Introduction

What is The New Yorker? I know it’s a great magazine and that it’s a tremendous source of pleasure in my life. But what exactly is it? This blog’s premise is that The New Yorker is a work of art, as worthy of comment and analysis as, say, Keats’s “Ode on a Grecian Urn.” Each week I review one or more aspects of the magazine’s latest issue. I suppose it’s possible to describe and analyze an entire issue, but I prefer to keep my reviews brief, and so I usually focus on just one or two pieces, to explore in each the signature style of its author. A piece by Nick Paumgarten is not like a piece by Jill Lepore, and neither is like a piece by Ian Frazier. One could not mistake Collins for Seabrook, or Bilger for Galchen, or Mogelson for Kolbert. Each has found a style, and it is that style that I respond to as I read, and want to understand and describe.

Friday, December 2, 2011

Peter Campbell (April 16, 1937 - October 25, 2011)
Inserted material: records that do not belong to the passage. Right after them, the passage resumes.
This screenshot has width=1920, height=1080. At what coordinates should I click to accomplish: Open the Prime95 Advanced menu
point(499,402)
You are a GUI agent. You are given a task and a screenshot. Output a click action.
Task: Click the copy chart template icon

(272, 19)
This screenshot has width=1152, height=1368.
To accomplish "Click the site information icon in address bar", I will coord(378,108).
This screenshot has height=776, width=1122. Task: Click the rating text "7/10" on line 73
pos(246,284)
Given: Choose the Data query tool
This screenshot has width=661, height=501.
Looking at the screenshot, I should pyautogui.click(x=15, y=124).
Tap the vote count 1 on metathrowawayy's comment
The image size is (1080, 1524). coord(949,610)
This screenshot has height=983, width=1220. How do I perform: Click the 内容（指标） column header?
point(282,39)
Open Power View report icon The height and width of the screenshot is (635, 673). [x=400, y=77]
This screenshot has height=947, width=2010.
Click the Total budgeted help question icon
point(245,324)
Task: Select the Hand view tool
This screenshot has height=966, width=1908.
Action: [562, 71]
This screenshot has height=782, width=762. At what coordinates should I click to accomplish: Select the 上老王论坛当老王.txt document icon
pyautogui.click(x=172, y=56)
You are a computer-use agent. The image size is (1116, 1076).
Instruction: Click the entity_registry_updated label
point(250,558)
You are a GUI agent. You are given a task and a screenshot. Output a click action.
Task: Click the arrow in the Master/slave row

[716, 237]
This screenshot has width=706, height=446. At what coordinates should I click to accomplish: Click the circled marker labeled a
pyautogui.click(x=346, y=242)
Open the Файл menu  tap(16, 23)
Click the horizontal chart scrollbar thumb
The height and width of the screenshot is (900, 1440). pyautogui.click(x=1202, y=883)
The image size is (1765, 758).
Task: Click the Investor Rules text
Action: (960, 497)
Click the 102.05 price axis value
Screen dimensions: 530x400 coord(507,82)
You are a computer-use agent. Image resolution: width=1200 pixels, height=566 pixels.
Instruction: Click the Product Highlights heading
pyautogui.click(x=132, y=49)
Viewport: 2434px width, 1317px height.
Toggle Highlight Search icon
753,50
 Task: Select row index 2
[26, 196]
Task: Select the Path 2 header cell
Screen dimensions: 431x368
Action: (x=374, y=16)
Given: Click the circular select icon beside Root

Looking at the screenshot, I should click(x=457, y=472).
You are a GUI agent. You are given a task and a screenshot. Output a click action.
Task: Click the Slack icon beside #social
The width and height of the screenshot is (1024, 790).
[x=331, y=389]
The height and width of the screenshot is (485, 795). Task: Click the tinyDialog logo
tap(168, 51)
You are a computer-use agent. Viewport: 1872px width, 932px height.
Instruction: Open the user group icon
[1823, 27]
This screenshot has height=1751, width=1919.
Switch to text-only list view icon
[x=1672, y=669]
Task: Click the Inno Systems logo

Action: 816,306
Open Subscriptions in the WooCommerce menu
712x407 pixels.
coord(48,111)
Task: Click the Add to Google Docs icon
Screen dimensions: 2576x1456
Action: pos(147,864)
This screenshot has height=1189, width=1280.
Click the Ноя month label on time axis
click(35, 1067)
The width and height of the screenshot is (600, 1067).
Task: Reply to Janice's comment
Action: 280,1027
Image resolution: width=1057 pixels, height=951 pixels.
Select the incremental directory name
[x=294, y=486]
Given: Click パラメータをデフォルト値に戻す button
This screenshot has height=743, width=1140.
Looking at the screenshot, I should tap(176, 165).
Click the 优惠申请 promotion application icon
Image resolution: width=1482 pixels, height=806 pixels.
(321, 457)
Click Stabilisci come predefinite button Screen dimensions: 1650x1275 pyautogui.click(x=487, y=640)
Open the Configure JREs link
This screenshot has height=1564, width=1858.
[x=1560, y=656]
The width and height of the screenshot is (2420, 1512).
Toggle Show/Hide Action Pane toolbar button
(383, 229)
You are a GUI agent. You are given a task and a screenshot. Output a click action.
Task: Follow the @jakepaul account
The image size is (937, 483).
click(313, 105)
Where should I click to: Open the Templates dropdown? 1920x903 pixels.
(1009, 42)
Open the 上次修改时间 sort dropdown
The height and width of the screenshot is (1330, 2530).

This is my tribute to Peter Campbell, who died October 25, 2011. Campbell worked for the London Review of Books from its inception, in 1979, as designer, illustrator, and art reviewer. He was a brilliant contemplator of art. As Mary-Kay Wilmers says, in her tribute to Campbell (“Diary,” London Review of Books, November 17, 2011), his pieces about exhibitions “take you with him into the gallery.” His art writing was, for me, a great source of pleasure. His connection with The New Yorker is non-existent, but I often read him in conjunction with pieces I’d read in the magazine. See, for example, my posts “Norman Rockwell: Campbell v. Schjeldahl v. Updike” (February 7, 2011) and “Werner Herzog’s ‘Cave of Forgotten Dreams’: 3 Reviews” (June 9, 2011). The origin of my interest in his writing traces back to his review of a Joan Eardley exhibition that appeared in the December 13, 2007, LRB, titled “At the National Gallery of Scotland.” I have a clipping of it here in front of me as I write this. It’s filled with my underlinings. I love descriptions of art. The Eardley piece contains several beauties, including this inspired line: “de Kooning in America made pictures in which the bones of an unseen landscape seem to direct the reading of a field of abstract marks.” How fine that “bones of an unseen landscape”! The clinching review – the one that made me a devoted follower of his LRB columns – is the one he did on the Tate Modern exhibition “Rothko: The Late Series” (“At Tate Modern,” London Review of Books, October 23, 2008). I have that clipping here in front of me, as well. Looking at one of Rothko’s great red-on-maroon Seagram murals, he says, “It is as if the picture was a radiator the heat of which drives you back.” Campbell also had an appreciative eye for items of material culture (e.g., the “bicornual” basket from the rain forests of north-eastern Queensland, which he noted in his piece “At the British Museum,” London Review of Books, June 16, 2011, as follows: “Its sculptural curves are emphasized by the way the strands of cane from which it is made follow swelling contours. It is a wonderful, evolved design”). In 2009, At …, a rich collection of Campbell’s art writings was published. I count it among my favorite books.